- **Task brief**
Read the data below. Every line holding the string "resolution" must be copied.

- **Exercise material**
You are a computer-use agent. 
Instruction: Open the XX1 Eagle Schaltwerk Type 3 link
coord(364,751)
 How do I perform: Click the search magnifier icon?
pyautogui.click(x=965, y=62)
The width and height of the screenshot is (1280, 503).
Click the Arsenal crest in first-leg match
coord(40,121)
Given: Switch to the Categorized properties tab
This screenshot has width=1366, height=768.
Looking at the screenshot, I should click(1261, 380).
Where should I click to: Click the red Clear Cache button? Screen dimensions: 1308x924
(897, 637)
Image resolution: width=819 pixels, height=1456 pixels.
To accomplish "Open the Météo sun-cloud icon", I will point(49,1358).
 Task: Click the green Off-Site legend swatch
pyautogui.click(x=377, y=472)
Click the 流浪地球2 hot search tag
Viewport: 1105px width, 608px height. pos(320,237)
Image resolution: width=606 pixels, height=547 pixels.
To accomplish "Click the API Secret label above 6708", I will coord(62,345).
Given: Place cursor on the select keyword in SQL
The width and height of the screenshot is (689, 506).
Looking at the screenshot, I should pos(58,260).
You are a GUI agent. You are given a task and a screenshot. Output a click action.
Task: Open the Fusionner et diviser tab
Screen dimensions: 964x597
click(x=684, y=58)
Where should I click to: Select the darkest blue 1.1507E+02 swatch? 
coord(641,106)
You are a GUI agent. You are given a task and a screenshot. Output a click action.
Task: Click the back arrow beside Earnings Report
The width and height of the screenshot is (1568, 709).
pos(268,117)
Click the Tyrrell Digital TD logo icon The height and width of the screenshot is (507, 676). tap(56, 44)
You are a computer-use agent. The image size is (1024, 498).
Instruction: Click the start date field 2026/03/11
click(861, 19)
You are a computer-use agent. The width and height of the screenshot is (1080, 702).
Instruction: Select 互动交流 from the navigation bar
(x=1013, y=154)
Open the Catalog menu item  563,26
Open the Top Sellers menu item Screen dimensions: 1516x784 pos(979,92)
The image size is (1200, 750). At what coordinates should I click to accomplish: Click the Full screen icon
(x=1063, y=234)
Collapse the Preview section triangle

- **Answer section**
Image resolution: width=819 pixels, height=1456 pixels.
Image resolution: width=606 pixels, height=547 pixels.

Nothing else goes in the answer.